La operación Impala, una aventura de las de antes con Españoles como protagonistas. De Sudáfrica a Túnez con 3 Montesas. 20.000km y 100días a través del África virgen, esquivando zonas en guerra. Así sí, coño! 

Y es que en España, si algo podemos exportar, son las chicas bonitas, el aceite de oliva y los c*jones. En el año 1958, tras la separación de Paco Bultó de Pere Pemanyer y la marca Montesa, había que hacer alguna locura para ganar terreno a la nueva marca Bultaco con su resplandeciente pepino. Aunque sensiblemente más cara, la “Tralla” era literalmente un misil con alma de café racer y le hacía una sombra muy peligrosa a la marca Montesa.
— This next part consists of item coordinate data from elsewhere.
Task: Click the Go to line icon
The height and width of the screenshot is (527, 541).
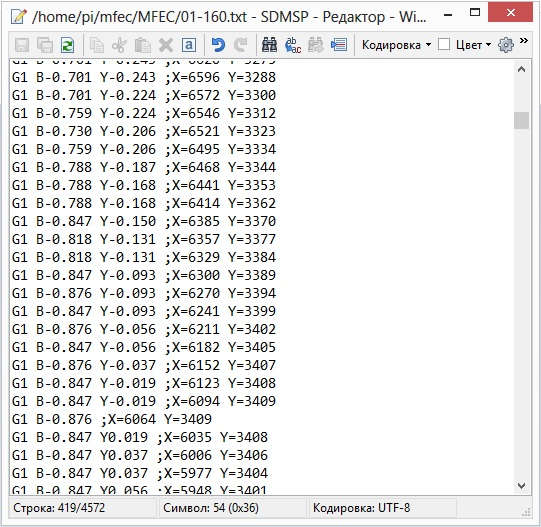Action: 339,45
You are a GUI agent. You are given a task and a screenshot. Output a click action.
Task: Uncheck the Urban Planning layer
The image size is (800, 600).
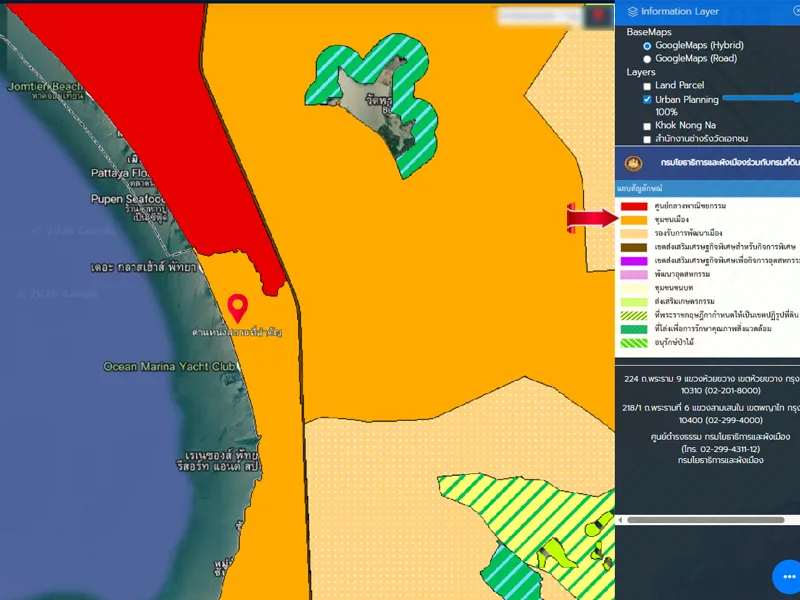647,100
No es que no seamos partidarios de Bultaco. Nos encanta su idea de innovación en el motociclismo a través de la competición. Tiene todo nuestro respeto y compartimos plenamente su visión, pero Montesa, viéndole las orejas al lobo, supo sacar partido a la aventura de cinco chalados y sus locos cacharros.

Una operación secreta cuyo nombre en clave daría nombre a una mítica motocicleta española.  “Hagamos la moto, la moto collonuda” Dijo Pere Pemanyer. Así diseñaron una motocicleta de 90kilos, monocilíndrica de dos tiempos, de 175 centímetros cúbicos y 10,5 caballos de potencia. Una moto que podía llanear a 110km/h sin problemas llamada “Montesa Montjuich”, que tras esta aventura pasaría a denominarse “Impala”.

En 1961 coincidencias de la vida, se presenta en La fábrica de Montesa un chalado llamado Oriol Regàs que quiere recorrer África en moto con sus amigos (¿¿y quién no??). Pere Pemanyer necesitaba un empuje extra para competir con Bultaco y sabe que puede ser exactamente lo que estaba buscando. Decide utilizar esa aventura con fines publicitarios y da su vendición a Oriol Regàs, Rafa Marsans, Tei Elizalde, Enric Vernís y Manuel Maristany en su alocada empresa. 

Montesa, decide proporcionarles tres prototipos de la Montjuich de 175 y financia el 50% de la expedición. “El nombre de Impala viene porque propuse, de broma, un nombre en clave para que los de Bultaco, esos días la más feroz de las competencias, no se enterasen del propósito del viaje que patrocinaba Montesa” sigue narrando Manolo. “Los preparativos fueron largos, e intensos. Enseguida no pararon de llegarnos cantidad de cosas para llevarnos al viaje, unos Barbours, una tienda de campaña inmensa, y otros mil trastos y chismes que hicieran nuestro viaje más fácil, incluidas latas de comida preparada, guiso de canguro, entre otras referencias” El resto de la financiación la obtienen rápidamente.

La expedición se llevó a cabo a lomos de tres prototipos de aquella nueva Montesa todavía sin comercializar y un Land Rover como asistencia. “De aquellas tres motos no había dos iguales. Cada una llevaba un sistema de embrague diferente y el depósito era redondo, no el que la haría famosa”, cuenta Garriga. “Cuando dejamos Sudáfrica, dejaron de haber caminos, solo había barro”, recuerda Maristany.

Así, las montesas llamadas La Perla, Baobab y Luchiernaga y un Land Rover de asistencia llamado Kiboko, recorrieron 20.000km desde Ciudad del Cabo hasta Barcelona, pasando por el desierto del Gran Karoo, Johannesburgo, las Cataratas Victoria, la estepa Masai, el Lago Victoria, Sudán y su guerra, Asuán, el Valle de los Reyes, Alejandría, Bengasi, Túnez, Marsella y Andorra. Una verdadera gesta digna de admirar.

Demostraron que Montesa estaba en la industria para quedarse, y catapultaron las ventas de la denominada “Impala” a cerca de 60.000 unidades, haciendo que hasta el mismísimo Steve McQueen se enamorara de una de ellas.